Wanda
Jules. Jules. Jules.
Ona żyje i stoi przed nią. Stoi przed Stevem i Wandą, oddycha i widzi ich na oczy. A jej oczy... w tych szarych tęczówkach nie widać już tej dawnej iskierki wesołości i beztroski. Jules wyglądała na zmęczoną, a jedno było pewne. Cóż, była całkowicie pijana.

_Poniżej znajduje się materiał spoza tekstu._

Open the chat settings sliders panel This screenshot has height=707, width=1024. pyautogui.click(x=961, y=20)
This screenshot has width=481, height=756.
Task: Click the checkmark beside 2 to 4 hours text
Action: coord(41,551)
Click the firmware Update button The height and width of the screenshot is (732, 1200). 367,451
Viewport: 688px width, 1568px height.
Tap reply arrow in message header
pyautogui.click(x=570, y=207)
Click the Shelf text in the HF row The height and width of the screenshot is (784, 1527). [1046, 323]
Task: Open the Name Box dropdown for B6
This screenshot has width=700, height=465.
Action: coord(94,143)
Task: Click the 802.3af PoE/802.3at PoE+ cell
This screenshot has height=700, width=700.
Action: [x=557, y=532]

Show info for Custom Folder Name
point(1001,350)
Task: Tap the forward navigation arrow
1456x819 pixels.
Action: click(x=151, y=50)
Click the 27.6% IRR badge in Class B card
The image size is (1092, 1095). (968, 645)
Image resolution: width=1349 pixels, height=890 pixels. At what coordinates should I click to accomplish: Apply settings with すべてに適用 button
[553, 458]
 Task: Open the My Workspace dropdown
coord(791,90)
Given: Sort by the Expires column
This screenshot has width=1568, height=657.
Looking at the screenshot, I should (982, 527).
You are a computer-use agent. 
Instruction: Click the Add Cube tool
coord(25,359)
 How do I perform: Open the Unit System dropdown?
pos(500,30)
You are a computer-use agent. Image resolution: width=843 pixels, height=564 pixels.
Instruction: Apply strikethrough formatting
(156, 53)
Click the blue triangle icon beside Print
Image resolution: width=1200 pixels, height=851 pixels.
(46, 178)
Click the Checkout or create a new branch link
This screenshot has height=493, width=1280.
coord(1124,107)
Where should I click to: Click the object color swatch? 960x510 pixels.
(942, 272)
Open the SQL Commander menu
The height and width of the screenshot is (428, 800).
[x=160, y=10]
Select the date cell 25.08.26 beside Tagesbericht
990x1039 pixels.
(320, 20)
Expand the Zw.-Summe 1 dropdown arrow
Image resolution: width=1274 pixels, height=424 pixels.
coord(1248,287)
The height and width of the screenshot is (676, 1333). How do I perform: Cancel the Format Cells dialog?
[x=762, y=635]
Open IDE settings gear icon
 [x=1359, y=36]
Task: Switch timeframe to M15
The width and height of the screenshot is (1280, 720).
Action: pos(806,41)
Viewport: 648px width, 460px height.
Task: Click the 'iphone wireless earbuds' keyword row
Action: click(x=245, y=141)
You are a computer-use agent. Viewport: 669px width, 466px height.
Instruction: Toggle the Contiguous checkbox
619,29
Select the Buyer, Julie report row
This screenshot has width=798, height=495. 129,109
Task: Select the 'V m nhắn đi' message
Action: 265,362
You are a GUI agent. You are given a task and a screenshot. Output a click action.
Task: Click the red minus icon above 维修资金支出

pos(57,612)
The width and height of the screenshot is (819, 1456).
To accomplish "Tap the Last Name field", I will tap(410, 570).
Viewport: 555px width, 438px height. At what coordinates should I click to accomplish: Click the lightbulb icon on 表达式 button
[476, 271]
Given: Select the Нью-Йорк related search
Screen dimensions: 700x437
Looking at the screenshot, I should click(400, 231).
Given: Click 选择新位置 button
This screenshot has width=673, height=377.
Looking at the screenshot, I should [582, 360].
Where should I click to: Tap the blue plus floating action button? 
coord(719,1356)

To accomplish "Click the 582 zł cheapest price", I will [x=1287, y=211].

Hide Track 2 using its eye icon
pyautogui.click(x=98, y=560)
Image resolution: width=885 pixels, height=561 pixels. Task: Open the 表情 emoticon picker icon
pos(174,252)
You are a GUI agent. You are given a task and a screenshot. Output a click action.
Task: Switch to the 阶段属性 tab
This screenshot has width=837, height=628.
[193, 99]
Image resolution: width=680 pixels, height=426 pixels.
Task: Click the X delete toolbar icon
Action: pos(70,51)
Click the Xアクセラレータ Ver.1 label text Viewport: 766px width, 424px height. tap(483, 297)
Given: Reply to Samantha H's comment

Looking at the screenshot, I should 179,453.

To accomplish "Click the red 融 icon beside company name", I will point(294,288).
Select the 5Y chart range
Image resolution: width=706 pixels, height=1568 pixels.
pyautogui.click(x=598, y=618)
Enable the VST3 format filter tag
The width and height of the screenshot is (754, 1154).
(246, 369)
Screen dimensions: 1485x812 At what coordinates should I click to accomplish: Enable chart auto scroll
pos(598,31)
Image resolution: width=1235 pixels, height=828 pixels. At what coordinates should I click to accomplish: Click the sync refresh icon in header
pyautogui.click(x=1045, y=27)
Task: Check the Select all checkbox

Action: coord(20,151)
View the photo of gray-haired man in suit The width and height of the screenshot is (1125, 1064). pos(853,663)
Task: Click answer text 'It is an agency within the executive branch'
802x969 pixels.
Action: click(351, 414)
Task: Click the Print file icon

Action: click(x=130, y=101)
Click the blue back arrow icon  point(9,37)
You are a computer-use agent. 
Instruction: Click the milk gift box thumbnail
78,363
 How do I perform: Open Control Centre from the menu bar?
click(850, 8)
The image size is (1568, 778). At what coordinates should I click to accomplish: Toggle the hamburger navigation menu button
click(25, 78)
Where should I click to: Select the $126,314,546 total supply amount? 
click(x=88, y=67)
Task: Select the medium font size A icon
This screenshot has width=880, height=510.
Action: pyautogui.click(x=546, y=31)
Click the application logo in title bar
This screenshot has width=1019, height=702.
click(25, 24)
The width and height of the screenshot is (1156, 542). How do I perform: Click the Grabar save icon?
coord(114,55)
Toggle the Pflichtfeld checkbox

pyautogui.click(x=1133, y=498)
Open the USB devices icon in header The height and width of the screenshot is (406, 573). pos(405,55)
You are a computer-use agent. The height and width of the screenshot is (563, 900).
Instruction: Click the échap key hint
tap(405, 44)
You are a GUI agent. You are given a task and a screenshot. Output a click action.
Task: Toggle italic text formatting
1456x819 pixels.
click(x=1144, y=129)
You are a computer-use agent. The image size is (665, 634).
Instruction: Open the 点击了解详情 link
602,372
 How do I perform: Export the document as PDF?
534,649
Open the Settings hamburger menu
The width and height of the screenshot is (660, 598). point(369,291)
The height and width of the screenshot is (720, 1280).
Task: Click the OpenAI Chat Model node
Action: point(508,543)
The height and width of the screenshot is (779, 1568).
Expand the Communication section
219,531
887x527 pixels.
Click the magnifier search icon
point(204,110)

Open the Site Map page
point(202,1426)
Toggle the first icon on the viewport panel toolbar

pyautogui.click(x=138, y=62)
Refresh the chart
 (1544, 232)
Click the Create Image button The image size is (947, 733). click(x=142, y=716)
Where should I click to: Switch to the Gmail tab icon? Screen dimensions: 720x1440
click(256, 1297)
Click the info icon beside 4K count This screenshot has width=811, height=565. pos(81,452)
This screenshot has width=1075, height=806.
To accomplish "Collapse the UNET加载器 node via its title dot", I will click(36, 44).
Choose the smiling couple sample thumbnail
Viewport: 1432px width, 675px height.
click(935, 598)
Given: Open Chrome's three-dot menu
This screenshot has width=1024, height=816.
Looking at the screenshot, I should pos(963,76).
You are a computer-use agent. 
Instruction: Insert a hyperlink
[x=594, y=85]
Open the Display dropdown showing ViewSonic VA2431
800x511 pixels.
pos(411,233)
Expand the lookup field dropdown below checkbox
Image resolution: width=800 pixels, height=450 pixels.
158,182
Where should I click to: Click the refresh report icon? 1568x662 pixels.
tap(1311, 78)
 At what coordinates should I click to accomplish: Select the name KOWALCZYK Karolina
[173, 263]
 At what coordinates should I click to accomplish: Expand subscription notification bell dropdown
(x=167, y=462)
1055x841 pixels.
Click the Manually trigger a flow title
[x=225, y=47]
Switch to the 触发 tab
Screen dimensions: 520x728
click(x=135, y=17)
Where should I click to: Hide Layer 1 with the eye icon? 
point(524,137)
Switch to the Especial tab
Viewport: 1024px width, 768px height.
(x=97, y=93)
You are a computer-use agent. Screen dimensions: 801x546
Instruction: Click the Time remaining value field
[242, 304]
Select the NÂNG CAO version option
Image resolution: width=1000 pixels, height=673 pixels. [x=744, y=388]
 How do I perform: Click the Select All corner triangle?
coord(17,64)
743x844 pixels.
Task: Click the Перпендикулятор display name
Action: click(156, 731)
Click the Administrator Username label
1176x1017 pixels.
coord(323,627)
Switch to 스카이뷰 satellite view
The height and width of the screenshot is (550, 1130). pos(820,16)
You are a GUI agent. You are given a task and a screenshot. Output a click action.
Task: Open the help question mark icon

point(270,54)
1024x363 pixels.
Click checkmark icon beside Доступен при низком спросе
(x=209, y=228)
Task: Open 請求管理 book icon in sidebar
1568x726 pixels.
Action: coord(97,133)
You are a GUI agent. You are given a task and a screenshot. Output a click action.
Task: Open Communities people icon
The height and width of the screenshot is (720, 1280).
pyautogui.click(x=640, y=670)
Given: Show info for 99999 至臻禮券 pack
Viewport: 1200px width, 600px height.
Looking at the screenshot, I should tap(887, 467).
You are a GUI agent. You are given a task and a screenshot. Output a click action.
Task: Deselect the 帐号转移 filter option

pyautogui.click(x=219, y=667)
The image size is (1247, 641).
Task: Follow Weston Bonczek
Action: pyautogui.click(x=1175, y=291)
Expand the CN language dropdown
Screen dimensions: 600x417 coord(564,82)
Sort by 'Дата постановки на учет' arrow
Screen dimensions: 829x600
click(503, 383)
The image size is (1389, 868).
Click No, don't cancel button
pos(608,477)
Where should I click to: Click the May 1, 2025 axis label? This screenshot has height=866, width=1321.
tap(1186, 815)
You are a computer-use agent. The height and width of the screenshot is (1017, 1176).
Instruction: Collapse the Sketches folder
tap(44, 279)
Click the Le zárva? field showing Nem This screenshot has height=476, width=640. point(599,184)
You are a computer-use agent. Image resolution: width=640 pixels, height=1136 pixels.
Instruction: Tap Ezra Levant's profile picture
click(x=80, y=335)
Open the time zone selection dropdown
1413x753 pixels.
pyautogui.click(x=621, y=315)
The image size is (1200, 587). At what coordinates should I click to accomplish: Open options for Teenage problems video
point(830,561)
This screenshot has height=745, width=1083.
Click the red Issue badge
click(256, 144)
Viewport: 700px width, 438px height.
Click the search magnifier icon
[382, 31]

Wanda wiele razy we śnie wyobrażała sobie, że Moore żyje, ale jej wyobrażenie o dziewczynie diametralnie różniło się od żywej Jules stojącej przed nimi. Ta bowiem ma brązowe włosy. Wanda osobiście wolała ją jako blondynkę. W jej oczach czaił się jakiś dziwny wyraz zawodu kiedy spoglądała na Kapitana. Nie wyglądała na nastolatkę, jaką ją Wanda zapamiętała.
Maximoff stała jeszcze chwilę, po czym podeszła do niej wolno i objęła mocno. Dziewczyna wtuliła twarz w brązowe włosy Wandy i również objęła ją w tali. Jednak w tym uścisku było niewiele radości, czego Scarlet Witch się nie spodziewała. Wydawało jej się, że Jules wykaże się większym... entuzjazmem.
- Tęskniłam. - wyszeptała Moore w ucho Avengerki.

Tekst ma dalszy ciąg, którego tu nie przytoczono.